A word-wise HTML text compare and merge engine

Hongwei Shen

4.98/5 (30 votes)

Aug 27, 2005

3 min read

119757

1640

A C# .NET implemntation of HTML text compare and merge engine based on a similar algorithm as the Unix diff.

Download source files - 38.4 Kb

Introduction

The initial motivation for writing this code was to compare the staging version with the current production version of the HTML document inside RainbowPortal when workflow is turned on, in order to provide a way for editor and/or approver to visually compare what is modified. The code is not published in RainbowPortal.

After some research, I chose to use the algorithm proposed by Eugene W. Myers in his paper "An O(ND) Difference Algorithm and its Variation" which is also the algorithm used by Unix Diff. A copy of the file can be found here.

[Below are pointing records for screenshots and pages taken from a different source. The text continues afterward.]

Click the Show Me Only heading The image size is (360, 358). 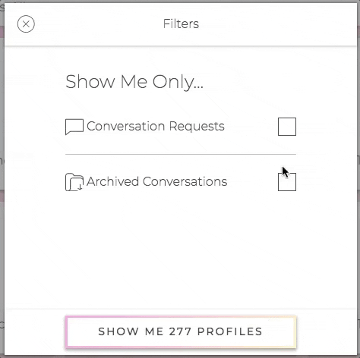[134, 82]
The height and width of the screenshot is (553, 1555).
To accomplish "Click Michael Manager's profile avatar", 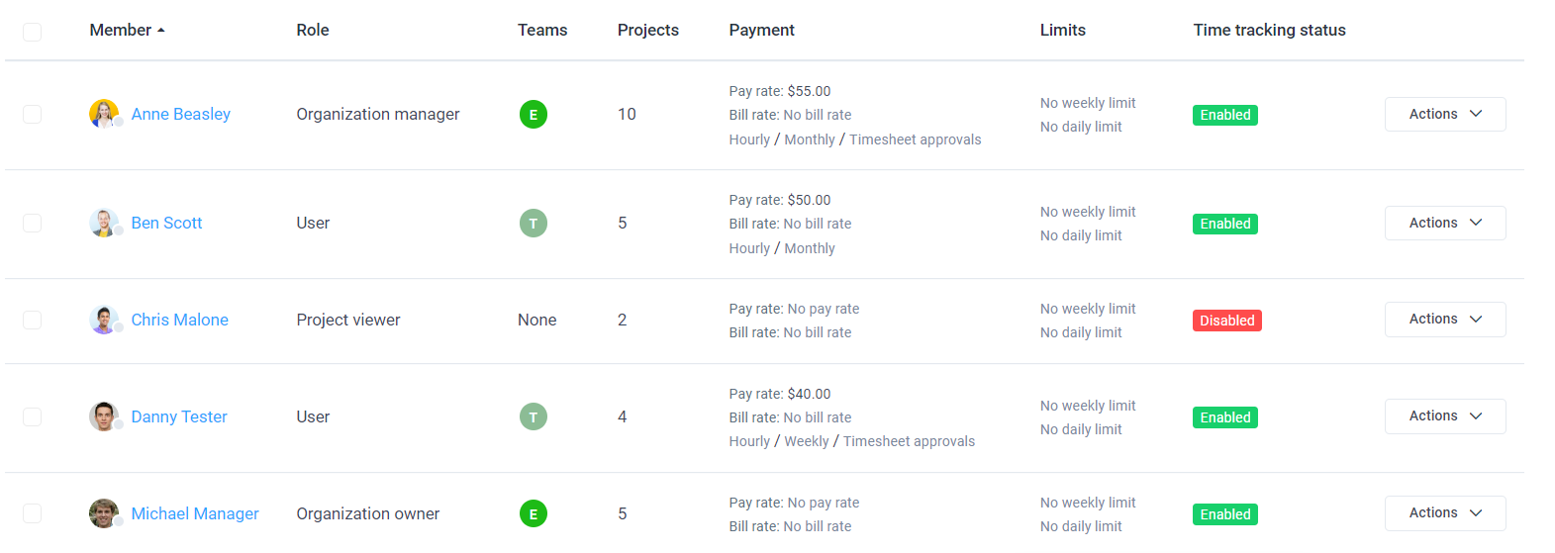I will tap(104, 513).

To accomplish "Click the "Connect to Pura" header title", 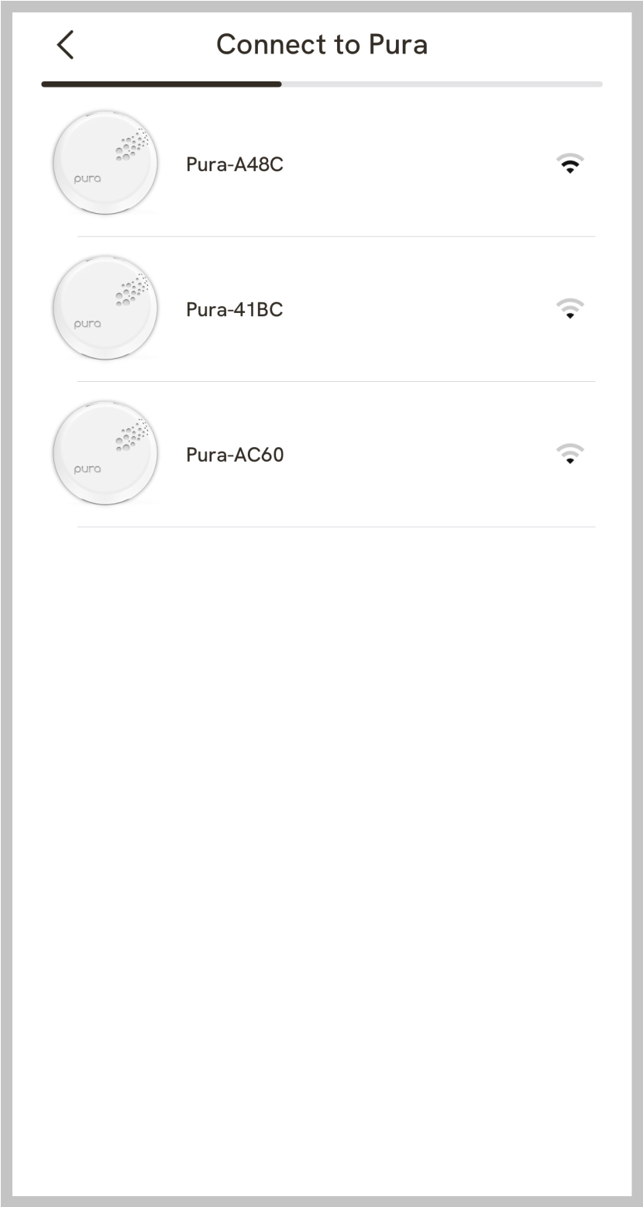I will click(x=322, y=45).
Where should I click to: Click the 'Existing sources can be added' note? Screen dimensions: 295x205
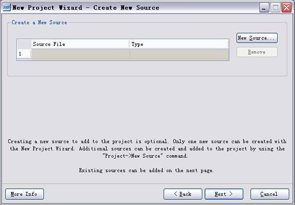(146, 171)
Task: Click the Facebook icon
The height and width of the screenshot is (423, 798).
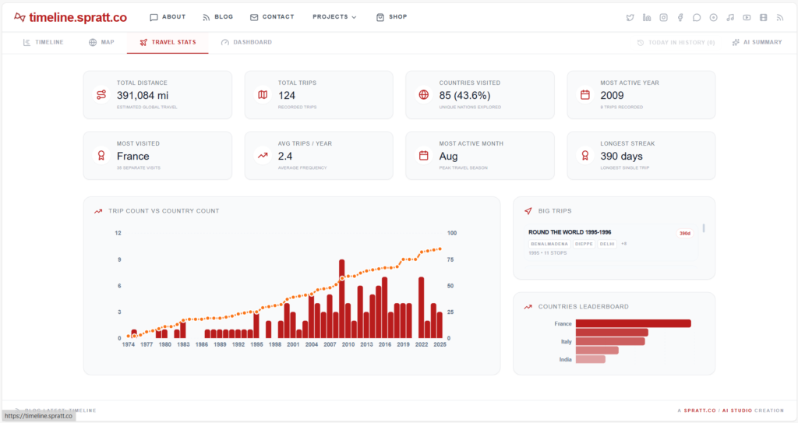Action: (680, 17)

The Unix Diff implementation found here is referenced during the implementation.

Design

The overall requirement can be summarized briefly as:

The to-be-compared is HTML text which may contain HTML tags, HTML comments, whitespaces, and special characters such as " " "&#123" etc.
The documents should be compared as a whole instead of line by line.
Only the differences of content of the document is of importance because the formatting is already visually displayed.
The differences should be highlighted.

Since it is going to be document-wise comparison, for the sake of performance and also convenience for only comparing the content of the documents, I decided to compare the document word by word instead of character by character. Thus, the process can be split into two parts. The first one is to parse the document to find out the tags, natural words, punctuations, special characters and whitespaces etc. The second part is to compare the words, punctuations and some of the special characters to find out the differences. Since the ignored things during the comparison are still needed for reconstructing the document, they must be retained by associating them with the words they are adjacent to.

A class Word is defined to represent the parsed word as well as the tags, whitespaces, and special characters before and after it. The definition of class Word is like:

internal class Word : IComparable
{
    private string _word = string.Empty;
    private string _prefix = string.Empty;
    private string _suffix = string.Empty;
    public Word() {...}
    public Word(string word, string prefix, string suffix) {...}
    ...
    // for reconstructing the word with no change  
public string reconstruct(){...} 
    // for reconstructing the word that is changed
public string reconstruct(string beginTag, string endTag){...}
    public int CompareTo(object obj){...}
}

The parsing follows the following rules:

Anything starting with '<' and ending with '>' is treated as an HTML tag.
HTML tags and whitespaces are treated as prefix or suffix to adjacent words and are put in the prefix or suffix fields of the Word object.
English words separated by space(s), " ", "&#xxx", tailing punctuation are treated as words and are put in the word field of the Word class.
Whitespaces == {' ', '\t', '\n'}.

A strong typed collection WordsCollection is also defined to hold the parsed words.

The class HtmlTextParser is defined with one static method to do the parsing.

internal class HtmlTextParser
{
  static public WordsCollection parse(string s) {...}
}

Finally, class Merger is defined to do the dirty work of comparing and merging:

class Merger
{
  private WordsCollection _original;
  private WordsCollection _modified;
  private IntVector fwdVector;
  private IntVector bwdVector;
  public Merger(string original, string modified){ ..}
  ...
  private MiddleSnake findMiddleSnake(Sequence src, Sequence des){...} 

  private string doMerge(Sequence src, Sequence des){...}
  ...
  public string merge(){...}
}

The constructor of Merger class will take in the HTML text strings and call HtmlTextParser.parse() to parse them into two word collections. When the public method merge() is called, it constructs Sequence objects from the collections and call the private method doMerge(), and doMerge will recursively compare and merge the whole collections.

The engine and the test code are separated into two projects. In the test/bin/release directory, there are old.html and new.html files, running the test program will generate a file called merged.html. Use the browser to test them.

Conclusion

When the HTML document has about 170 pages with about 50% modifications, the engine takes about 15 seconds to parse, compare and merge the two files. If the document's length is less than 10 pages, it takes less than 1-2 seconds. The compared result is tested to be very accurate.